The report showed that 76ers guard Tyrese Maxey was fouled — not once, but twice — during the inbound sequence in which he turned the ball over, eventually leading to Donte DiVincenzo’s game-winning 3-pointer. In addition, the league said that a timeout could have been granted to Philadelphia coach Nick Nurse prior to the inbounds pass.

After the game, a 76ers spokesperson said they would file a complaint with the NBA over the officiating in both games of the series, which the Knicks now lead 2-0. The Last Two Minute report from Game 1 showed that the 76ers were disadvantaged in two situations: a non-call on a Maxey drive with just under a minute left, and a missed traveling call against Knicks guard Jalen Brunson with 17 seconds remaining. Those were the only calls deemed incorrect for either team in the final two minutes of Game 1.

Knicks coach Tom Thibodeau isn’t buying into the 76ers’ argument, however, and he addressed the issue during Wednesday’s media session while his team prepares for Game 3 on Thursday. Like the veteran coach he is, Thibodeau attempted to flip the narrative by pointing out the calls he feels Brunson has not gotten throughout the series. He also said the team is not concerned with Philadelphia’s grievance.

“I’m more concerned with the 46-minute report. And I mean that,” Thibodeau said on Wednesday. “I knew they couldn’t call a foul there. I’m watching the way Jalen’s being guarded. … I’m locked into Game 3. That’s where we are. We don’t get sidetracked with that stuff. I watch the whole game, not two minutes worth.”
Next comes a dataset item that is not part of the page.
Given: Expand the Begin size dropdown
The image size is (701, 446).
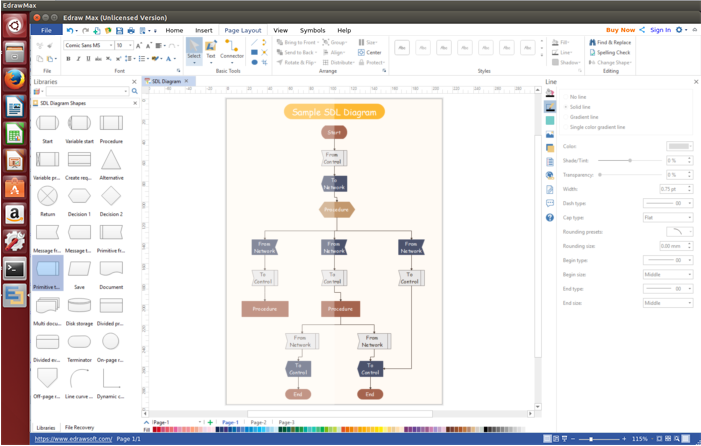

In the series so far, Brunson is averaging 7.5 free throw attempts per game compared to 6.5 during the regular season. This isn’t the first time Thibodeau has lobbied on his All-Star point guard’s behalf, as he infamously repeated “he’s getting fouled” six consecutive times during a postgame press conference at the beginning of April.

This first-round series has been extremely physical thus far, and there’s no reason to expect any different as things shift to Philadelphia for Thursday’s Game 3.